[Excerpt from a dataset]
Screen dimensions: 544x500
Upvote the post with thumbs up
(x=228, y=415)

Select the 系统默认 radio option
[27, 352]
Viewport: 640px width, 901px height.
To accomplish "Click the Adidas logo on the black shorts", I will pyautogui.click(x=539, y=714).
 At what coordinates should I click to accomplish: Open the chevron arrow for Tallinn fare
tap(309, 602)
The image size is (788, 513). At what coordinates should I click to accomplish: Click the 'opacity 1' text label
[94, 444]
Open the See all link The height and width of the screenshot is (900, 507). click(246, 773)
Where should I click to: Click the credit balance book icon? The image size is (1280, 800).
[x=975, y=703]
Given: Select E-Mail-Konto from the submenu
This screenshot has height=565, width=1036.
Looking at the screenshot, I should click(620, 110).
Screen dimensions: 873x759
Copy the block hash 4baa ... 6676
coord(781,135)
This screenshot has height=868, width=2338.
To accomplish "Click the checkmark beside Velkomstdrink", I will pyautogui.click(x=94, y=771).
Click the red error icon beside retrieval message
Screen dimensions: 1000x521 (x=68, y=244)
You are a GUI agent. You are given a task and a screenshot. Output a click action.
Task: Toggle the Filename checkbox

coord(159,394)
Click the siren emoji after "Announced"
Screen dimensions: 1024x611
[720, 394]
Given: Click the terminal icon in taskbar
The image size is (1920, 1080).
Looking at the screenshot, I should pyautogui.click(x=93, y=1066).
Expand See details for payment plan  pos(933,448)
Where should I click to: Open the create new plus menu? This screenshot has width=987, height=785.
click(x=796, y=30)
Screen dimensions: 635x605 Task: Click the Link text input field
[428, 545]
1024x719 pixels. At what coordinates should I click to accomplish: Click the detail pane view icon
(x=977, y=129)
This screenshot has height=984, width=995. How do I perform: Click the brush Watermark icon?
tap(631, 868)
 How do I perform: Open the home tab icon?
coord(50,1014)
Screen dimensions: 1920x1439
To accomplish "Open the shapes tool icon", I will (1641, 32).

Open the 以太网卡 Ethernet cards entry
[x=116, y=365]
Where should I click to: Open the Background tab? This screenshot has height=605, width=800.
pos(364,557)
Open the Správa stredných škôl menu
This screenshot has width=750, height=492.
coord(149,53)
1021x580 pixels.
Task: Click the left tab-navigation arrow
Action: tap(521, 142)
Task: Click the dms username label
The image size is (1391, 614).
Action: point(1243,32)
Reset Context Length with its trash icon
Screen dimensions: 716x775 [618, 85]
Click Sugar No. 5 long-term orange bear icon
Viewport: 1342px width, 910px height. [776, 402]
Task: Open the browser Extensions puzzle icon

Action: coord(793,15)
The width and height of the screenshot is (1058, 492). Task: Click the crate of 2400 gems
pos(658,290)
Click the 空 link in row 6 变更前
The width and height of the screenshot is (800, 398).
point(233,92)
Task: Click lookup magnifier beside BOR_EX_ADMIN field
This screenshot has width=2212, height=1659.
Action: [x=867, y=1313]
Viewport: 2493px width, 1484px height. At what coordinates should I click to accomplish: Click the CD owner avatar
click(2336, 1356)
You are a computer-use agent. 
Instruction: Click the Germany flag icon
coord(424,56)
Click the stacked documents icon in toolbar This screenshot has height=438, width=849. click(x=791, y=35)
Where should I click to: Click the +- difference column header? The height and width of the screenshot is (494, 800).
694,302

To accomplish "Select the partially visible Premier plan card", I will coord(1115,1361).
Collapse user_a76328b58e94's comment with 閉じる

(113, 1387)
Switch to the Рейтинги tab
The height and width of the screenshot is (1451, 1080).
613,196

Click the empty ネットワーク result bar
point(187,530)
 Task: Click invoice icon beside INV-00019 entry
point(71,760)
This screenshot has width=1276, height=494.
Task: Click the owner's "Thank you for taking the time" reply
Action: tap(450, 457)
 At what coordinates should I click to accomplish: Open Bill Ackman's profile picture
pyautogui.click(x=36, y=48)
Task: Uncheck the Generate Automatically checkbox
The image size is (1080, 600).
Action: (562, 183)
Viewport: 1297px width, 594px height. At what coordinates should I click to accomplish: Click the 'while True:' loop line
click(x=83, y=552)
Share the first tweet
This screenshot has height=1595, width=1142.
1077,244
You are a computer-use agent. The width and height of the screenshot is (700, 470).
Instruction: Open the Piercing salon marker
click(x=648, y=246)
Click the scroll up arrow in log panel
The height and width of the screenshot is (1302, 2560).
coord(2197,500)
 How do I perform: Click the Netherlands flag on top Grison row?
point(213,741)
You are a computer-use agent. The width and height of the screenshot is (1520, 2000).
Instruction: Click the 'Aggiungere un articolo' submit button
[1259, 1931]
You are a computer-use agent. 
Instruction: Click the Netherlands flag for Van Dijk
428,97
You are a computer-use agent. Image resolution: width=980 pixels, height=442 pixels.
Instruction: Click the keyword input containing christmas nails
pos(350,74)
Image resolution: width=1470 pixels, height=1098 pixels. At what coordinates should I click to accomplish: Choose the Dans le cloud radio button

GIVEN TASK:
List each line of the data above that contains the word "accomplish".

ANSWER FOR THIS EXERCISE:
To accomplish "Click the Adidas logo on the black shorts", I will pyautogui.click(x=539, y=714).
 At what coordinates should I click to accomplish: Open the chevron arrow for Tallinn fare
The image size is (788, 513). At what coordinates should I click to accomplish: Click the 'opacity 1' text label
To accomplish "Click the checkmark beside Velkomstdrink", I will pyautogui.click(x=94, y=771).
1024x719 pixels. At what coordinates should I click to accomplish: Click the detail pane view icon
To accomplish "Open the shapes tool icon", I will (1641, 32).
Viewport: 2493px width, 1484px height. At what coordinates should I click to accomplish: Click the CD owner avatar
To accomplish "Select the partially visible Premier plan card", I will coord(1115,1361).
 At what coordinates should I click to accomplish: Open Bill Ackman's profile picture
Viewport: 1297px width, 594px height. At what coordinates should I click to accomplish: Click the 'while True:' loop line
Image resolution: width=1470 pixels, height=1098 pixels. At what coordinates should I click to accomplish: Choose the Dans le cloud radio button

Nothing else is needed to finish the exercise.